Nothing quite sharpens minds more than the realisation that Australia's fiscal problems are substantive and becoming entrenched.
After repeated claims by the Gillard Government that it would target a return to budget surplus in 2012-13, the jig was well and truly up when the Treasurer made his public confessional late last year of the unlikelihood that this undertaking would be achieved.
Since that time the Government has struggled to maintain a consistent public posture regarding its approach to minimise the size of the deficit.
Treasury and Finance portfolio ministers initially talked tough about the need for deep spending cuts, however this discourse appears to have gone the way of the dodo.
Over the past fortnight, the Gillard Government has arrived at the position that any transition back to budget surpluses in the near, or more likely distant, future must depend upon revenues growing more strongly, rather than significantly reducing expenditures.
This newly enunciated position seems to have acted as a proverbial siren call for those with a preconceived disposition favouring higher taxes, with a range of academics and organisations coming out in recent days supporting revenues being bolstered by tax increases.
Tim Soutphommasane, a University of Sydney philosopher, recently wrote that ''if future governments are to support the kind of public services and investment that Australians appear to want, taxes will need to rise.''
The Grattan Institute, a government-funded think tank, has similarly called for tax increases as part of a broader fiscal consolidation strategy by both Commonwealth and state governments.
Former federal Labor minister Graham Richardson stated that a potential Abbott Coalition government ''will have to look at the revenue side'' (pay wall) with an emphasis on increasing the GST in addition to spending cuts.
Even former Coalition finance minister Nick Minchin has come out advocating an increase in the GST rate or broadening its taxing base.
As popular as higher taxes have become among some, raising taxes, in any way, shape or form, would be the worst economic outcome that any government could pursue, in efforts to return some normality back into their budgetary settings.
The notable works of economist Alberto Alesina, who has examined the interaction between alternative fiscal consolidation strategies and economic growth in numerous countries, suggests that expenditure reductions can help achieve the desired budget recovery outcomes, with the least adverse economic effects.
Alesina indicates that expenditure-based fiscal adjustments are associated with smaller economic downturns, if at all, than tax-based adjustments, and these policies, especially when combined with deregulation, have in some circumstances supported economic growth.
In addition, a more general empirical literature exists which mostly indicates that, putting aside issues of tax structure, higher rates of total taxation imposed upon individuals and businesses are associated with slowing rates of economic growth over time.
A recent study (PDF), by Davide Furceri and Georgios Karras, for 26 OECD economies, including Australia, found that an increase in total taxes equivalent to 1 per cent of GDP will reduce long-run real GDP per capita by up to 1 per cent.

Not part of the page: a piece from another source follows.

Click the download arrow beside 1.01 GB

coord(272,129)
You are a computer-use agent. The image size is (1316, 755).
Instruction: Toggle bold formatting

A number of other studies, for single economies such as the United States and Canada, also allude, in the main, to the growth-hampering effects of increasing taxes.
These and other studies support the longstanding understanding of economists that the imposition of higher taxes would distort economic activities, by hampering productive behaviours such as working, saving, investing, or exercising innovative or entrepreneurial conduct.
In short, it seems that the latest round of calls for higher taxation would propel Australia down the wrong economic track.
To provide greater certainty for investors and bolster consumer confidence in the present economic climate, what is actually needed in the lead up to the federal election, and beyond, are clearly enunciated political statements that increasing taxes would not be countenanced, regardless of circumstance.
Political form on this issue has not been promising so far, however.
In addition to the carbon dioxide and mining taxes, Australians have been hit by flood taxes, rising alcohol, fuel and tobacco excises, and the abolition of several income tax offsets and other forms of tax relief over the past few years.
More recently, the Government announced a new tax on superannuation earnings over $100,000.
The Coalition's promise to introduce a parental leave scheme, funded by an increase in company tax on the largest 3,200 companies, has also been met with disapproval by a number of economists.
What is needed is for the major parties to turn away from their higher taxing promises, have the party leaderships utter something similar to George H W Bush's ''read my lips, no new taxes'' line, and back this with a practical commitment, in government, to not break such a promise.
Spending reductions and privatisation should, then, perform the heavy lifting of fiscal consolidation.
All too often good politics unfortunately aligns with bad economics, and indeed the persistent federal budget deficit is a case in point.
However an explicit shift in strategy by a major party toward a 'no tax increase' commitment would represent a rare and welcome occasion upon which good politics and good economics finally meet.